*** SUPPLIED TEXT ***

Martha Rial, Post-Gazette Researcher Daiwon Choi at Carnegie Mellon University with a test cell he and Dr. Prashant Kumta developed. The new technology will make batteries last longer and be more reliable.

By David Templeton, Pittsburgh Post-Gazette

People can feel helpless when their iPods, cell phones and laptop computers sap juice from batteries and die on the spot.

Martha Rial, Post-Gazette Prashant Kumta in his Wean Hall office on the campus of Carnegie Mellon University. Click photo for larger image.

So Carnegie Mellon University hopes to jolt the electronics industry, among others, with new technology that would make batteries last longer and electrical power more reliable.

Dr. Prashant Kumta, professor of materials science and biomedical engineering, said a team he heads has developed a new material to make electrochemical capacitors that can boost the power supply for everyday electronic devices and upgrade electric-automobile technology.

The team accomplished this with its new material that produces an electrochemical reaction that doubles power-storage capacity of current technology. The new material can hold lots of energy that can be charged and discharged quickly, important functions of modern-day capacitors.

Dr. Kumta said further development of the material could double once again the power-storage capacity of the new technology, which also is cheaper and more stable than capacitors presently in use.

"If you make this into a commercial product, this material could easily prolong the life of batteries," Dr. Kumta said. "Ours allows for stronger pulses that would protect rechargeable batteries."

The technology, he said, could power cars, camcorders, lawn mowers and even industrial backup power systems at airports.

"Right now we're pursuing funding to exploit this technology" and make it more powerful, he said.

The research team includes CMU graduate student Daiwon Choi and George Blomgren of Blomgren Consulting of Lakewood, Ohio, who is an adjunct professor at CMU.

Batteries are miniature chemical plants that produce electrical power at a fairly steady rate until the chemical process breaks down and the battery dies.

Capacitors serve as booster systems for batteries. They store and release energy quickly when bursts are necessary to power camera flashbulbs, equipment startups or acceleration, among other uses.

New-age capacitors used in electric vehicles are designed to capture energy produced when brakes are applied. Now, the technology is being applied to capture energy produced when backhoe buckets, cranes and elevators are lowered; that energy can be used to help power the equipment.

In conventional vehicles, such energy is lost. Dr. Kumta said the material -- made from the metallic compound, vanadium nitride, with a specially created surface of tiny crystals -- is ideally suited to capture and store such energy.

Dr. John R. Miller, an expert in electrochemical capacitors with JME Inc. of Shaker Heights, Ohio, said making industrial processes more efficient is a "hot area" in technology, and improving capacitors is key to making those advances.

"If you have good performance at a price comparable to that performance, we have a ready market for the product," he said, noting that the characteristics that Dr. Kumta is citing about his team's technology "would be significant."

Dr. Miller said such technology could be used in gasoline-electric hybrid vehicles including transit buses and garbage trucks that make many stops and starts. During the stop, the capacitor collects energy it expends to help power the startup.

He also said technology such as that developed by CMU could serve as an important step in making electric cars more feasible. "Energy storage is a key element in this technology," Dr. Miller said.

The growing energy demand of modern-day computers and electronic devices has spawned the need for longer-lasting, more reliable power sources. When electronic devices require surges in power, the battery can be damaged.

*** End of SUPPLIED TEXT ***

### TASK
According to the article on the new capacitor material, why could such technology suit gasoline-electric hybrid transit buses and garbage trucks? Answer in one to three sentences.

*** INFORMATION GIVEN ***

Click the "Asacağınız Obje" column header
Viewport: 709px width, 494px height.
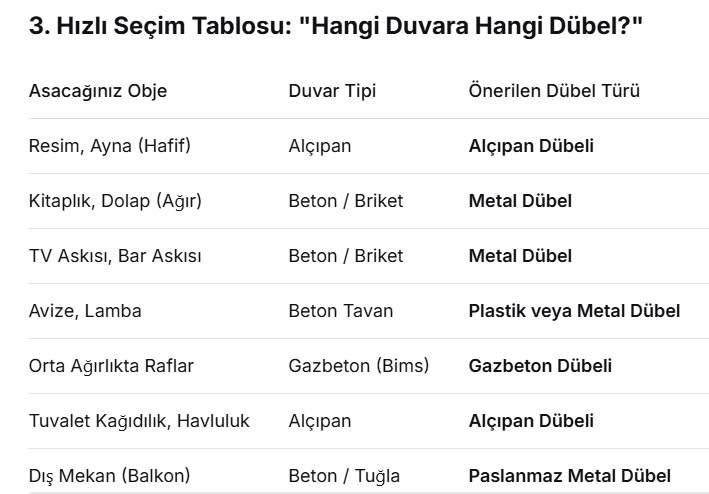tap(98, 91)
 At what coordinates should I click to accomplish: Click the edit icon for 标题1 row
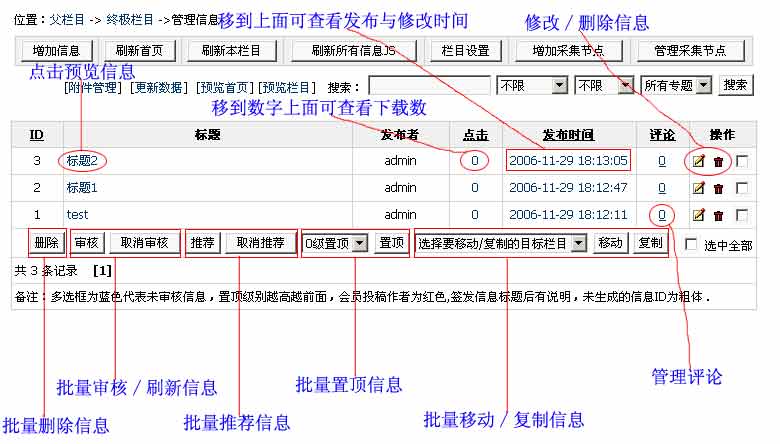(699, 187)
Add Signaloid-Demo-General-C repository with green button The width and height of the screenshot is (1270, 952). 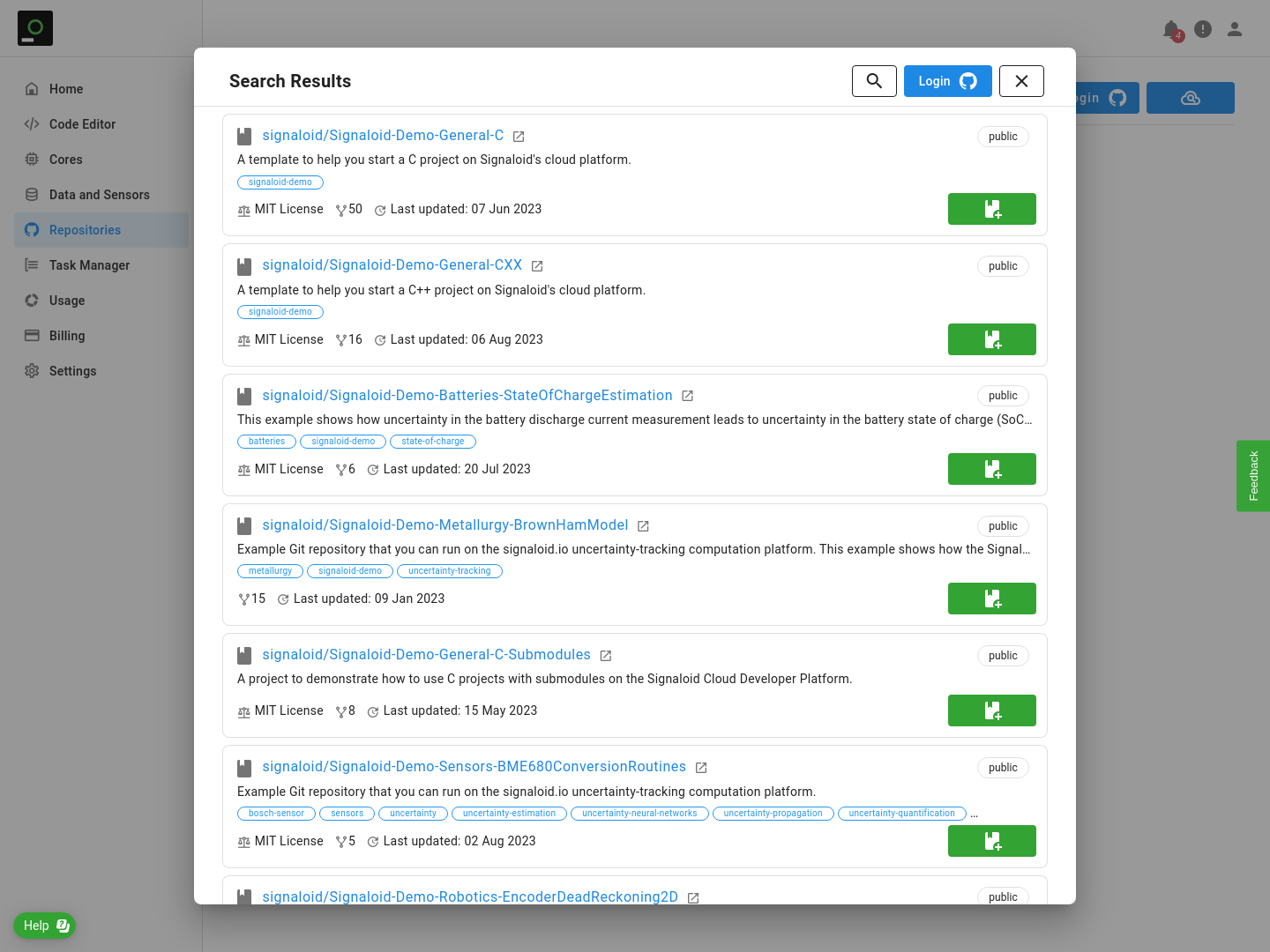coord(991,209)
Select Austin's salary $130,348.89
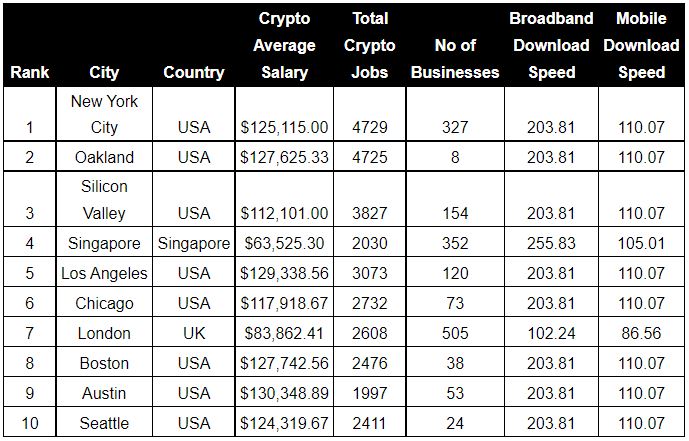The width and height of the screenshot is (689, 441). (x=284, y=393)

*** End of INFORMATION GIVEN ***

### ANSWER AREA
These vehicles make many stops and starts. During each stop, the capacitor collects energy, which it then expends to help power the startup.